We take the Indian public and the Indian farming community into confidence and ask the readers and those otherwise knowledgeable people to enlighten the Indian public about this Indo-US initiative. There are other serious issues too. He heads not only the agri portfolio; he also heads the Co-operation and Consumer Affairs. The Co-operative sector is in deep crisis. The latest scandal at Nafed is enough to indicate and indict the government on what is wrong with the government’s responsibility. About the current plight of importing wheat for PDS has earned him the wrath of a wider constituency. Even the UPA alliance partners must be embarrassed for the developments that expose India’s poor agriculture.
As for the Co-operative sector, more so the c0-operative sector bank and farm credit, the minister has to take direct responsibility. The Co-operative sector once played such a central role. Today, it is the most disorganised and disreputed for the scams and misappropriation. The only silver lining is that there are still great many co-operative leaders and also so many successful co-operative institutions, banks, milk and sugar co-operatives and in other areas.

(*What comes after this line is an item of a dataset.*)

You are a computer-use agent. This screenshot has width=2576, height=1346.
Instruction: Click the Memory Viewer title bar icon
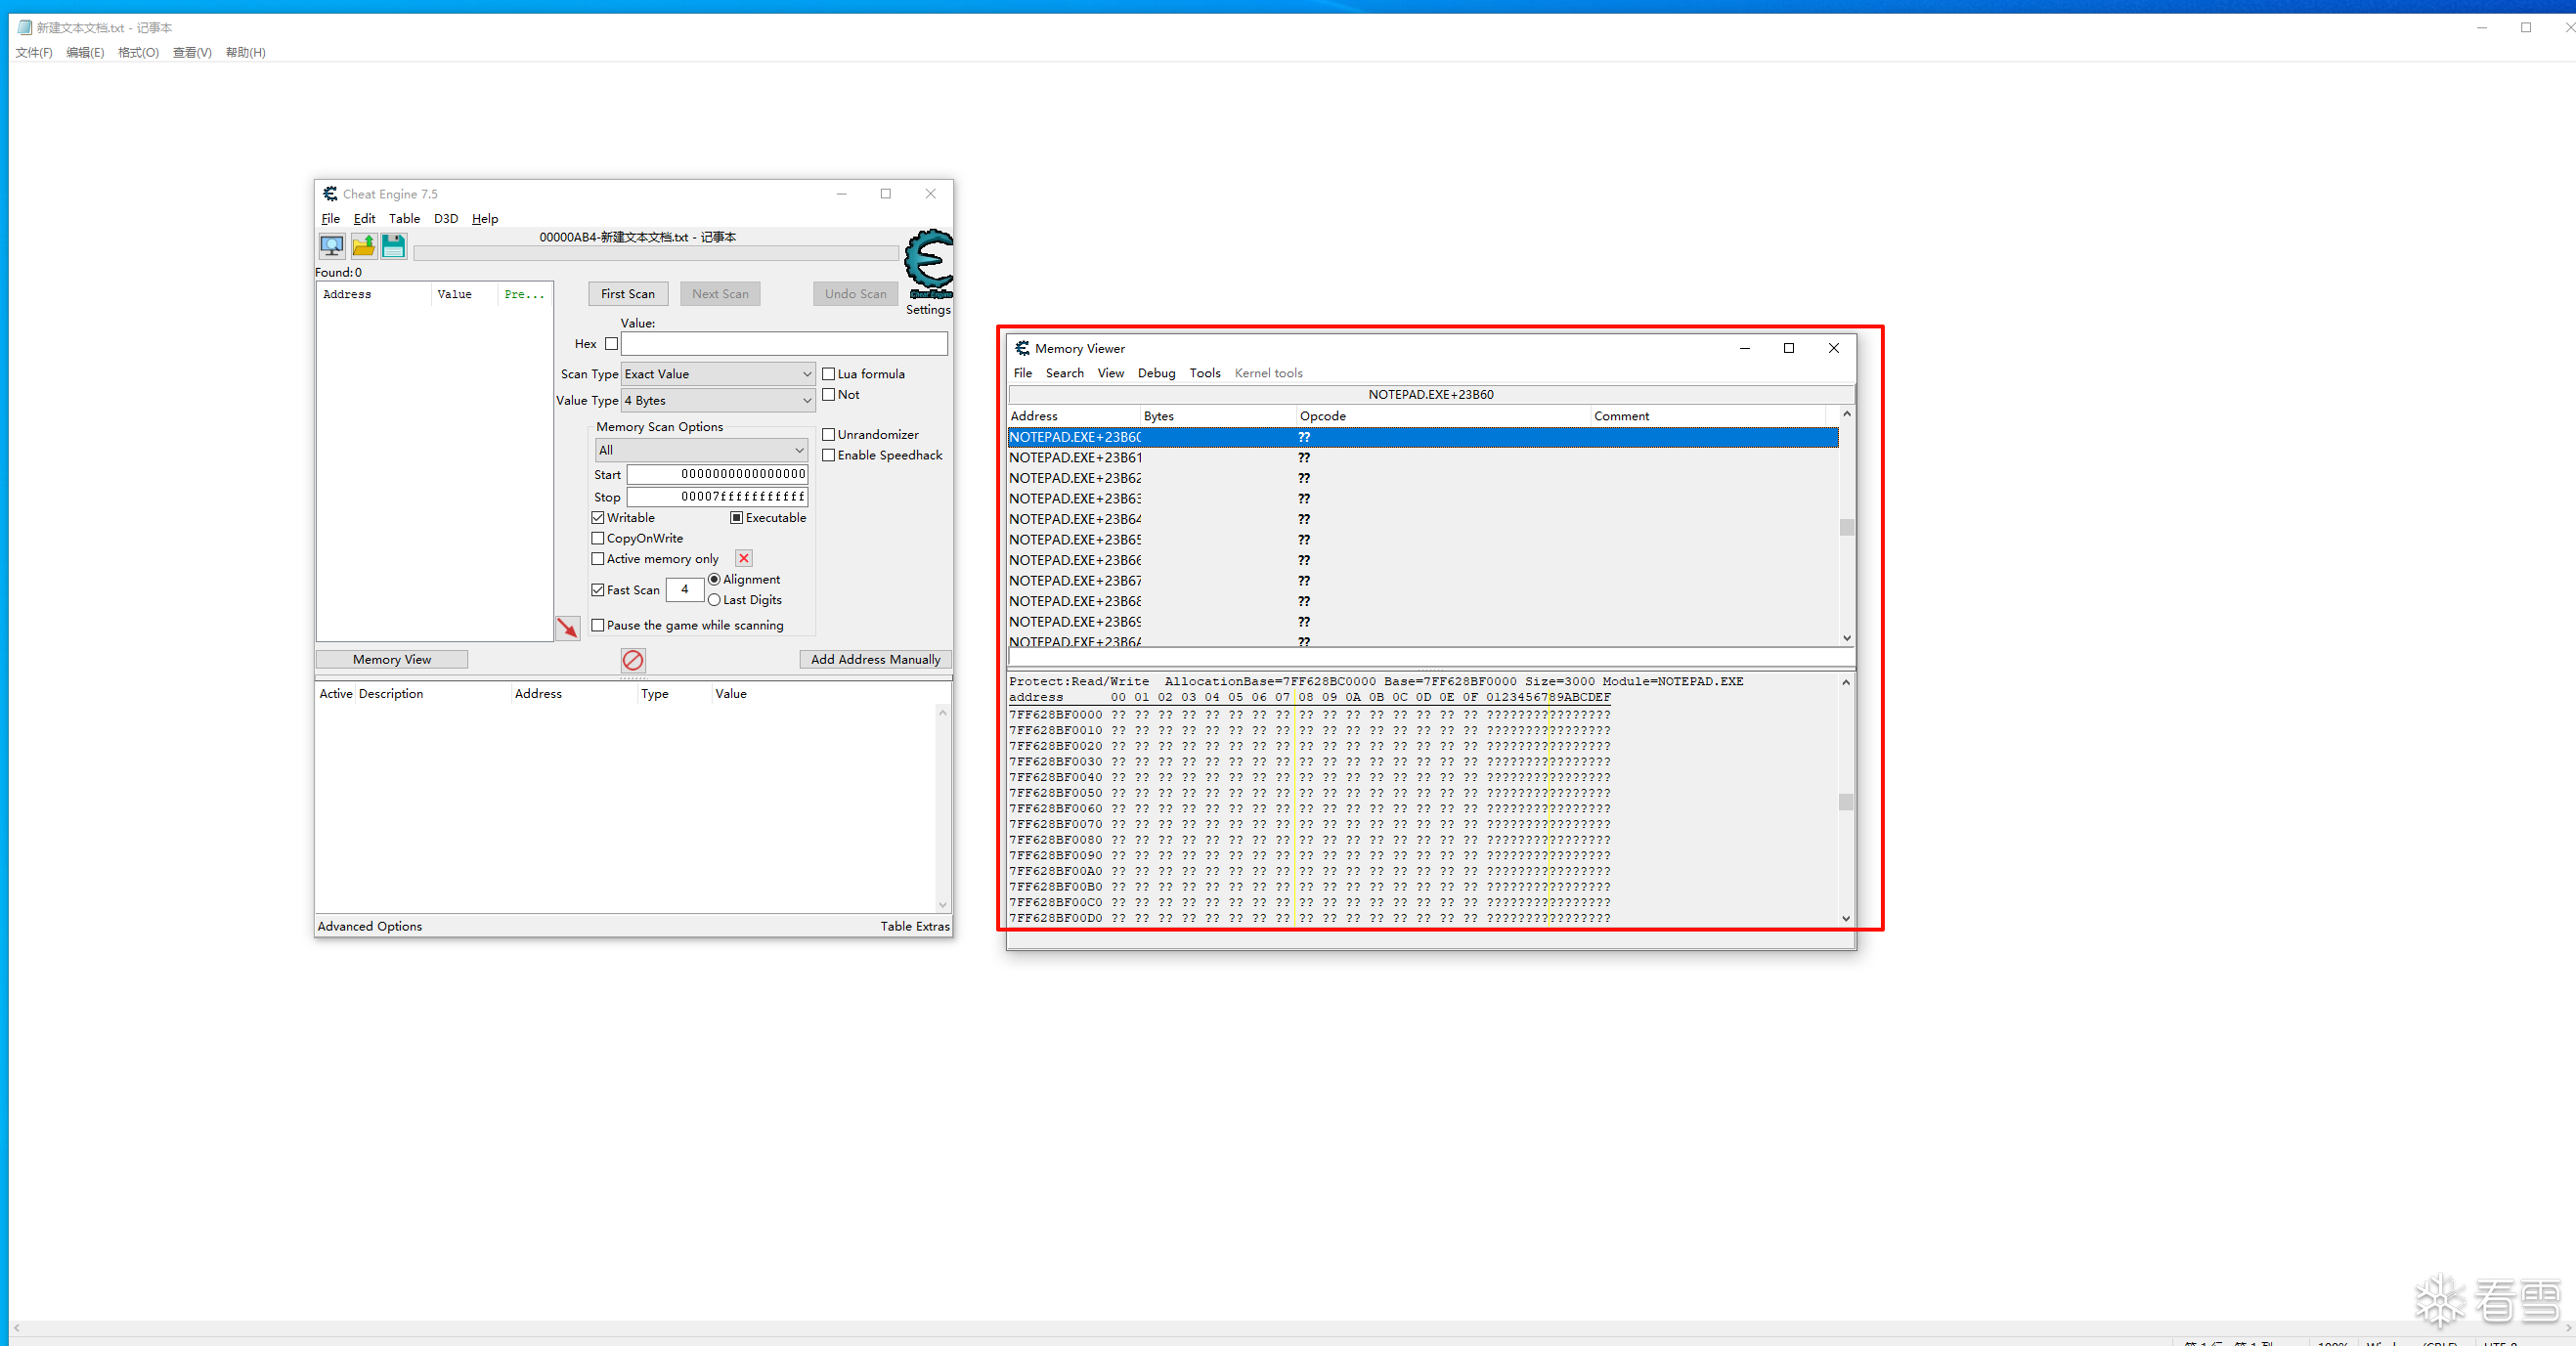pyautogui.click(x=1022, y=348)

Should we remind ourselves that it is the co-operative system that could save, if at all, the future of the rural credit and also the many agri/processing activities at the grass roots? Should we remind the minister and his colleagues that the world over, in the USA, in Europe, the most successful farm organisations are the co-operative organisations running the milk and other co-op ventures. Even a great institution Nabard is thoroughly weakened. RBI is not playing fair. RBI is not contributing to the Nabard National Rural Credit Fund, short-term refinancing, general line of credit reduced, the Nabard bond scheme is a slap on the face of priority sector idea, it is to encourage the banks to do just the opposite! The spread of branch network in rural areas declined by over 2,500.
Sharad Pawar can’t wash off his hands and pretend to be otherwise.
In all, the scenario seems dismal and the once future hope seems clueless!